PHF21A encodes a protein that is part of a massive complex that binds to DNA. The gene’s exact function is unknown, but studies suggest it prevents neuron-specific genes from being expressed in other types of cells.
It is one of several genes implicated in a rare condition called Potocki-Shaffer syndrome2. A 2012 study linked mutations in the gene to two characteristics of the syndrome: intellectual disability and unusual facial features, such as a narrow nose and downturned mouth3.
The new study details the clinical characteristics of seven children with PHF21A mutations. All of the children have intellectual disability, and three have autism.
“This gene might be quite heavily involved in autism and intellectual disability,” says lead investigator Hyung-Goo Kim, senior scientist at Hamad Bin Khalifa University in Doha, Qatar.
The findings also add seizures, low muscle tone and unusual-looking hands and feet to the list of traits tied to mutations in the gene. “They have done a nice job of showing the spectrum of features seen in these children,” says Sarah Elsea, professor of molecular and human genetics at Baylor College of Medicine in Houston, Texas, who was not involved in the study.
Kim and his colleagues found seven children in the United States and France who carry mutations thought to impair the gene’s function. In at least six of the children, the mutations arose spontaneously, meaning that the parents do not carry the mutations; only one of the seventh child’s parents was available for testing.
All seven have intellectual disability, developmental delay, language delay and motor problems, according to their medical records. Four have seizures, and three of the six children tested for autism have the condition.

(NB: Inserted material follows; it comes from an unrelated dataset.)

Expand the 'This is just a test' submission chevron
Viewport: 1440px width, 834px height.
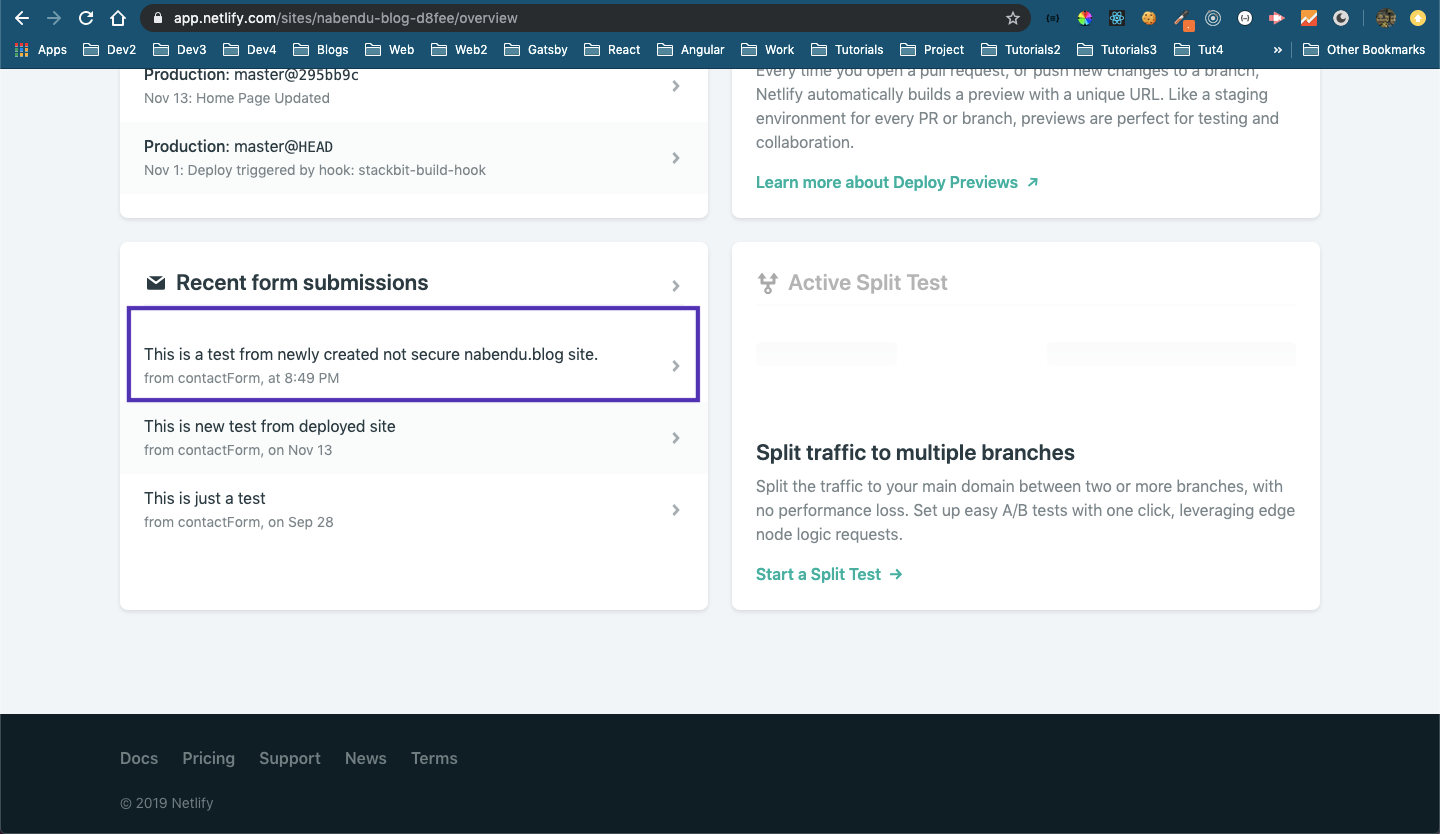coord(676,510)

All of the children have other notable physical features too, such as a broad nasal bridge, tapered fingers or shortened toes, and four are obese. The findings appeared in October in Molecular Autism.
The researchers analyzed the gene’s expression levels in a variety of human tissue samples. They found that the gene is most highly expressed in the brain and in muscles.

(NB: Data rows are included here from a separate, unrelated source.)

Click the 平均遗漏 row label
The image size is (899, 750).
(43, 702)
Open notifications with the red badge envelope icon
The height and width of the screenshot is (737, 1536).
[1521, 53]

This finding jibes with the idea that mutations in the gene contribute to problems with brain development and motion.
Researchers should next test whether the mutations impair the protein’s function, says Gholson Lyon, a principal investigator at the Institute for Basic Research in Developmental Disabilities in New York City, who was not involved in the study.
Kim and his colleagues plan to study blood cells from the children to try to better understand how the mutations contribute to autism.